White and screenwriter Steven Knight are straightforward about the hypocrisy and barbarism of the U.S. government, and their white patriarchal guilt is the film’s driving energy and motivation. It’s inconceivable to the filmmakers that Sitting Bull might be human, rather than a hunky angel who waxes poetic about the Plains while trading moony glances with Weldon. As portrayed here, Sitting Bull suggests the sexual fantasy of a naïve white woman, like Chastain’s Weldon, who’s looking to get out of the city and mix it up with people who aren’t like her posh and abusive father. Missing from the film is Sitting Bull the warrior, icon, and tactician, who was evoked so vividly and beautifully by the real Weldon and photographers such as D.F. Barry.
Also missing from the film is Weldon’s own ideology. In reality, Weldon was consciously political, though in Woman Walks Ahead she’s a sheltered painter who gradually becomes woke to the inhumanity of the American military’s treatment of Native Americans. This Weldon is a harlequin princess, waiting to be culturally educated by her prince, and an aspiring revolutionary who often marches with unearned confidence into the fray of danger. (And this confidence, with one notable exception, is rarely critiqued by the filmmakers.) Many contemporary films are so obsessed with rendering female characters “active” and “actualized” that they forget to ensure that the protagonists are interesting. Weldon is shown to have little eccentricity, fear, cunning, desire, experience, or any other quality that might individualize her at the expense of sullying the filmmaker’s patronizing sense of her purity. As a character, Weldon suffers the same fate as Sitting Bull, having been reduced to a signifier of White and Knight’s retroactive political correctness.

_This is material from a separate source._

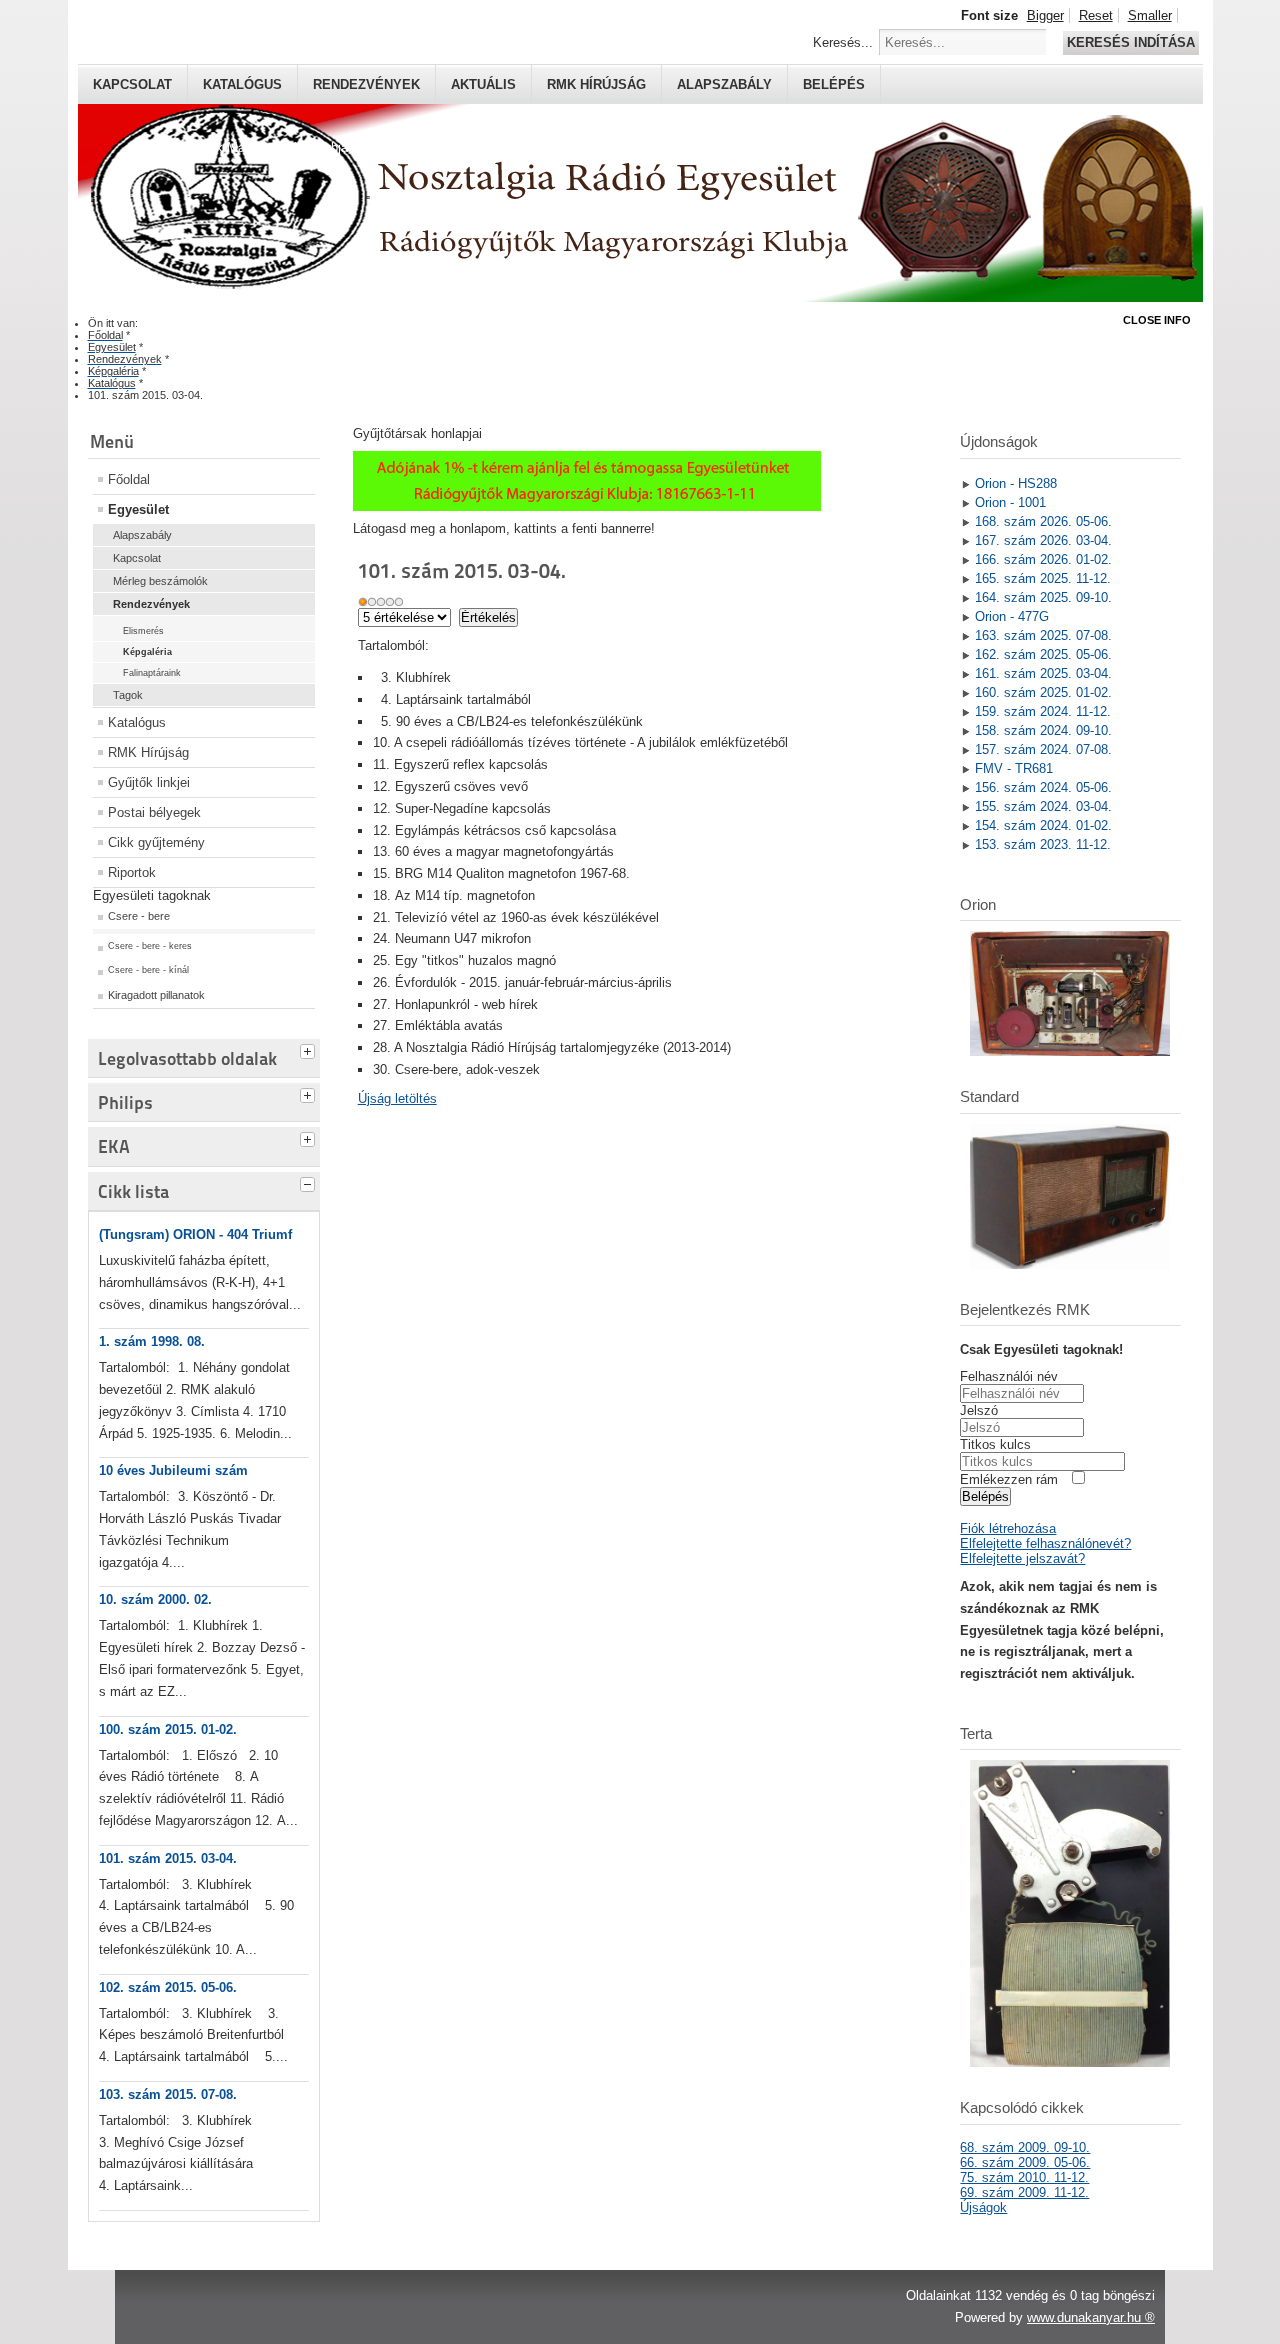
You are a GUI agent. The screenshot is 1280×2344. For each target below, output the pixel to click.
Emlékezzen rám (1009, 1479)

Much of Woman Walks Ahead involves two ciphers, then, who stroll the Plains awaiting a historical atrocity that isn’t dramatized on screen. The film suggests that Weldon and Sitting Bull—who are both much younger and comelier here than in real life—had a strong sexual connection, though the filmmakers aren’t willing to risk the crassness of spicing up Sitting Bull’s impending demise with an explicit love story. This skittishness suggests an attempt to have it both ways: We’re given the affair, implicitly, without the film quite plunging itself into the white wish-fulfilling terrain of Disney’s Pocahontas. Meanwhile, Bill Camp and Ciarán Hinds occasionally bring the film to life as evil and complacent American officers, respectively, while Sam Rockwell offers a lively gloss on the timeless stereotype of the scoundrel who secretly has a heart.
Rockwell wrings admirable pathos from a moment that’s now required of American westerns, in which his character apologizes to the Native Americans for killing them. And this sort of scene is growing as offensive in its own way as the colonialism espoused by classical westerns. Say what you will about the racism of John Ford’s more disturbing films, but it’s at least a point of view that illustrates undisguised, often ugly emotion, which is more dramatic, and potentially even more respectful, than the guarded, self-conscious platitudes that glut recent westerns like Scott Cooper’s Hostiles. Ford’s killer Native Americans, even when played by white men in brown face, are more vital—more thunderous, emotional, unresolvable, and chaotically reflective of the atrocious history being dramatized—than the neutered, all-suffering stereotypes that we get from films like Woman Walks Ahead, which encourage white audiences to feel like saviors merely for watching a bad movie.